→ Exercise aim: The expected output is the line with "The width and" plus all lines after it to the end of the material below, reproduced exactly, with pictures omitted and nothing else included.

________________________________________

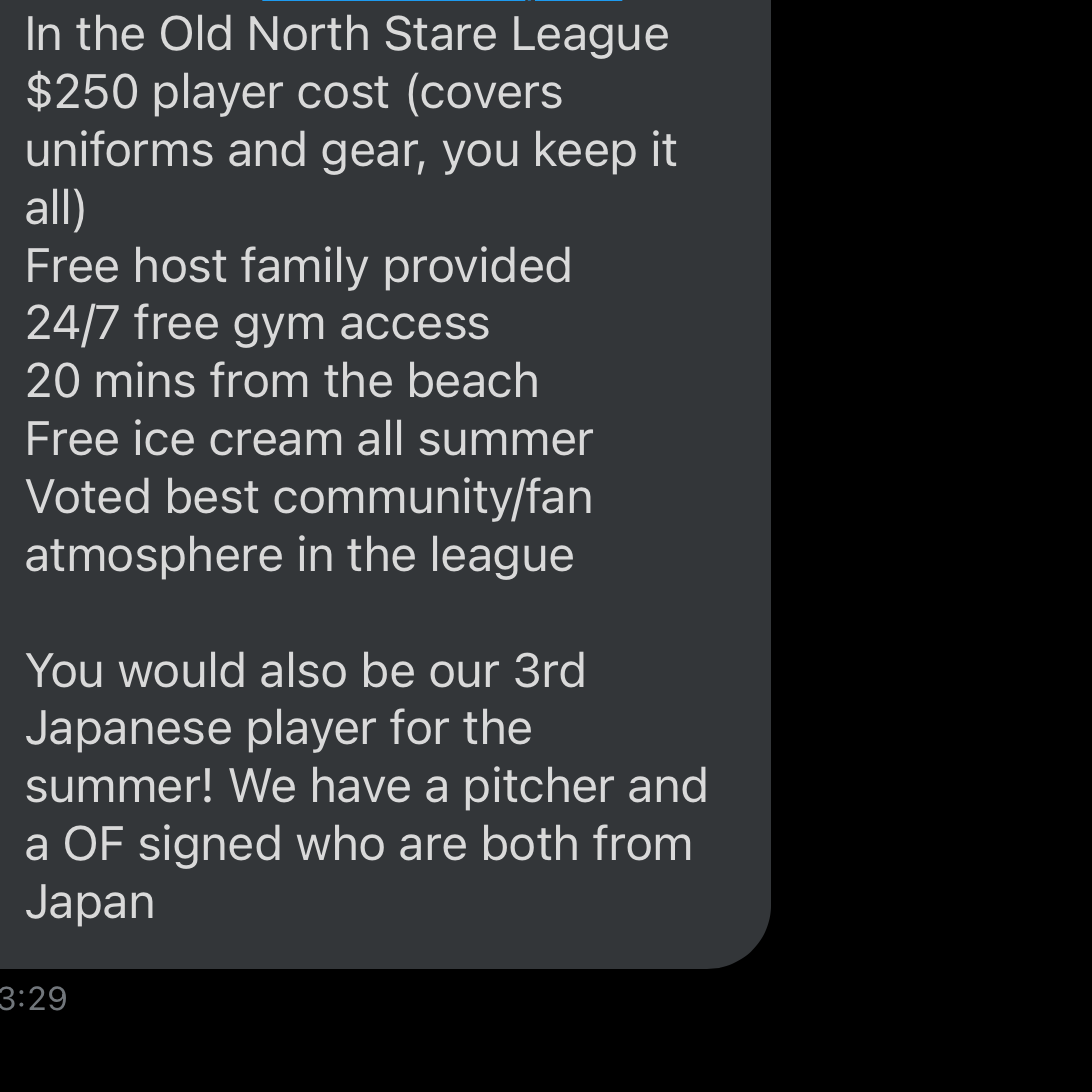Tap '20 mins from the beach' text
1092x1092 pixels.
click(x=282, y=382)
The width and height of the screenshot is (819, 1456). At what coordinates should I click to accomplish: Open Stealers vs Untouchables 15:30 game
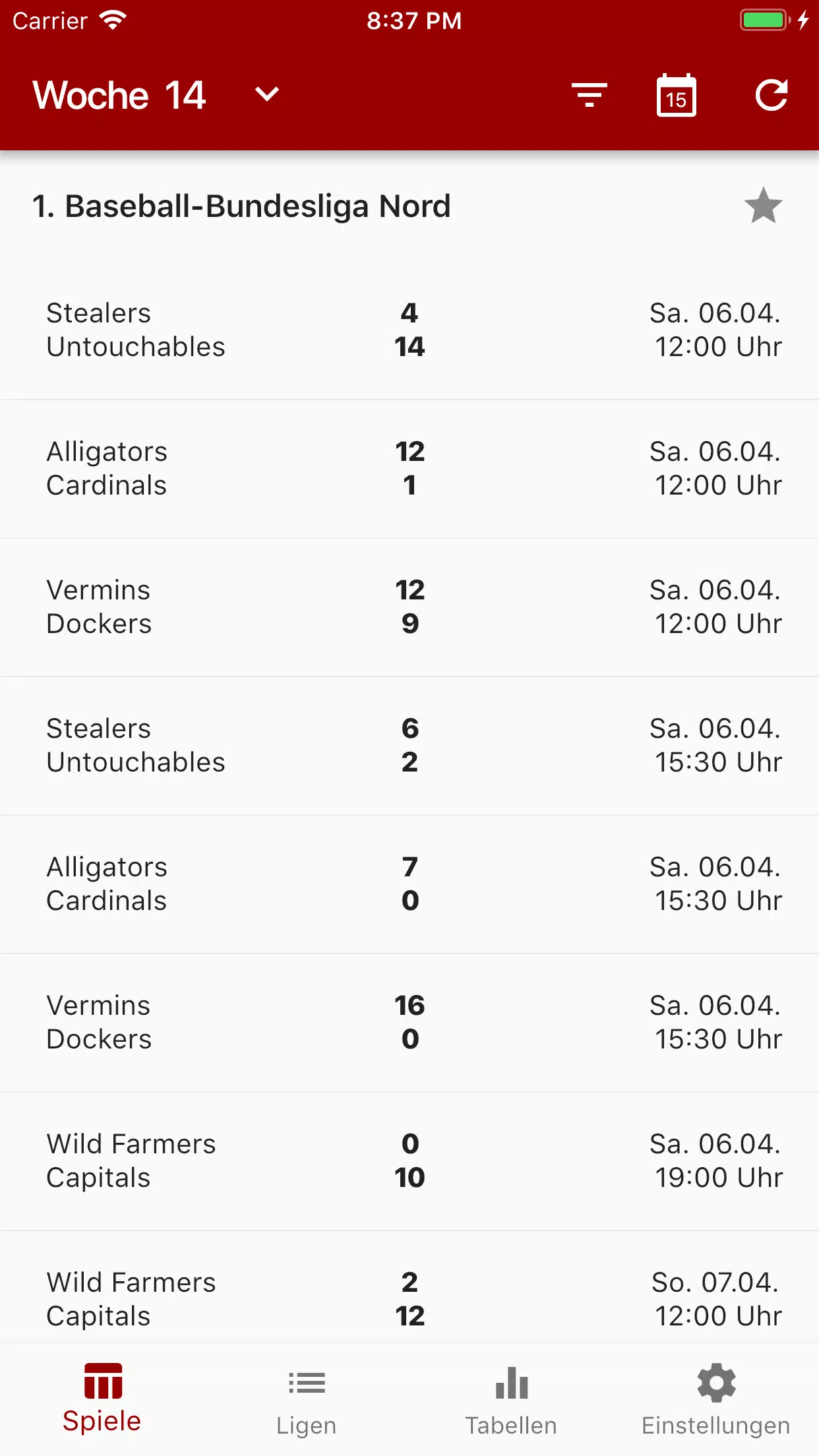[x=410, y=746]
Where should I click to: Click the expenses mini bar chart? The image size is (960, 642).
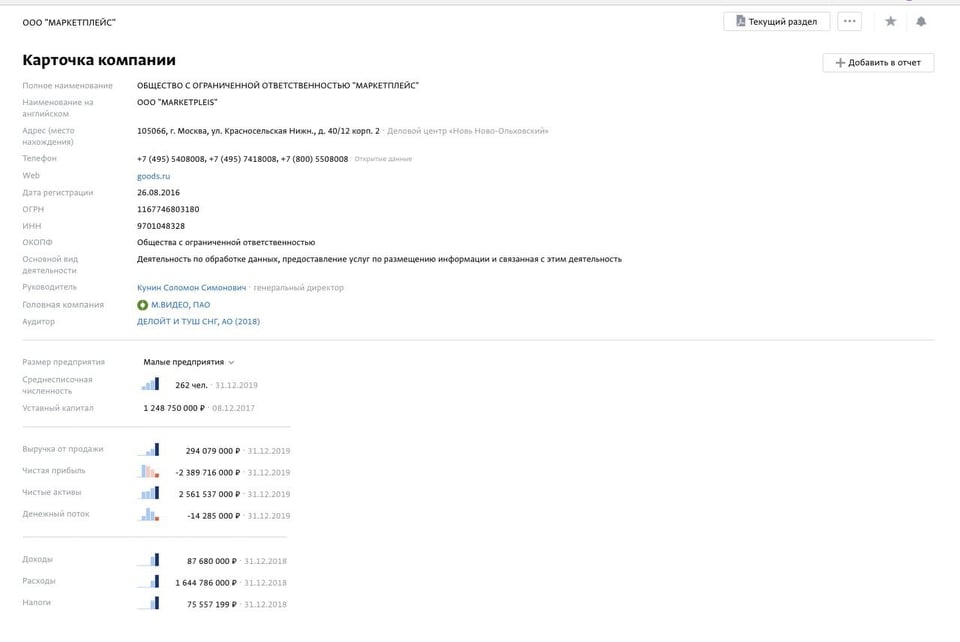(149, 582)
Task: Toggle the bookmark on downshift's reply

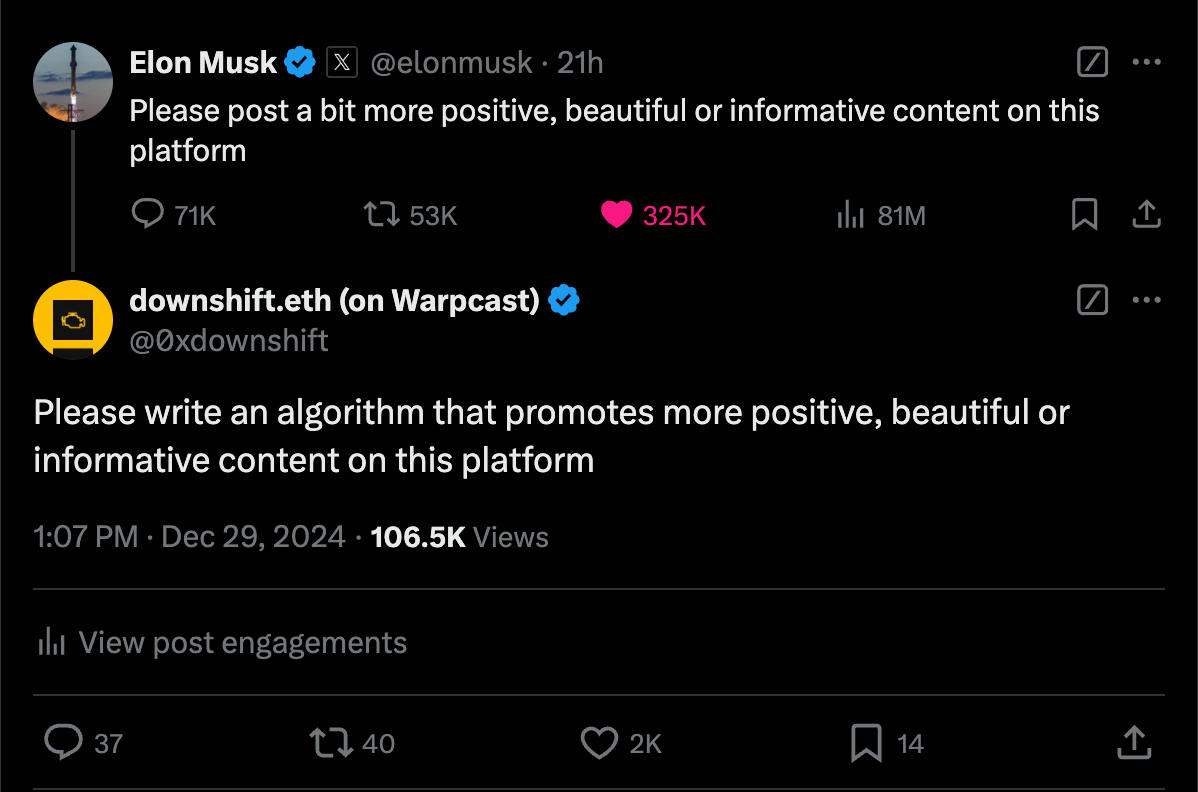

________________________________________

→ Answer for this exercise:
The width and height of the screenshot is (819, 1456). At what coordinates should I click to accomplish: Open Stealers vs Untouchables 15:30 game
[x=410, y=746]
Where should I click to: Click the expenses mini bar chart? The image size is (960, 642).
(149, 582)
Task: Toggle the bookmark on downshift's reply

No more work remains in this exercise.